** WORK INSTRUCTIONS **
Format every line of the items below as a numbered list, omitting any blank lines. Leave the pictures out of the answer.

** INFORMATION SUPPLIED **
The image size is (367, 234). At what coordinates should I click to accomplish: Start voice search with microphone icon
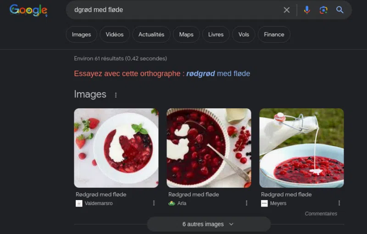pos(307,10)
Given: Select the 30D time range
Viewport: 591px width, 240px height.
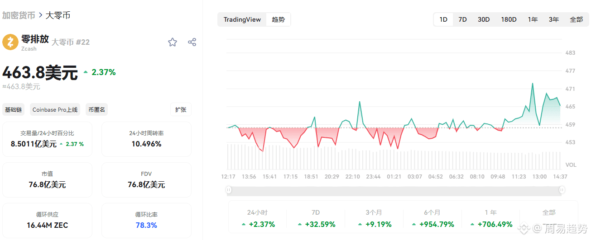Looking at the screenshot, I should coord(484,19).
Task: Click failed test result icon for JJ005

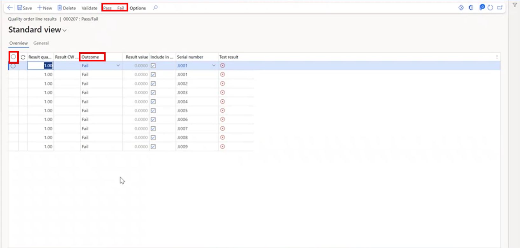Action: (x=223, y=110)
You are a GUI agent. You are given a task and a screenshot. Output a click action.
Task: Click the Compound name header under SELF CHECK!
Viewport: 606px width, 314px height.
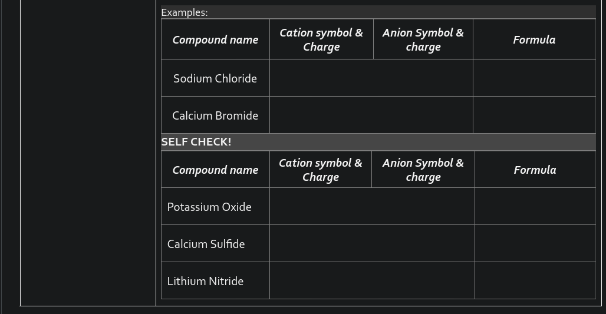(x=215, y=170)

** SOLUTION **
1. The image size is (367, 234). At what coordinates should I click to accomplish: Start voice search with microphone icon
2. pos(307,10)
3. Given: Select the 30D time range
4. Viewport: 591px width, 240px height.
5. Looking at the screenshot, I should coord(484,19).
6. Task: Click failed test result icon for JJ005
7. Action: (x=223, y=110)
8. You are a GUI agent. You are given a task and a screenshot. Output a click action.
9. Task: Click the Compound name header under SELF CHECK!
10. Viewport: 606px width, 314px height.
11. (x=215, y=170)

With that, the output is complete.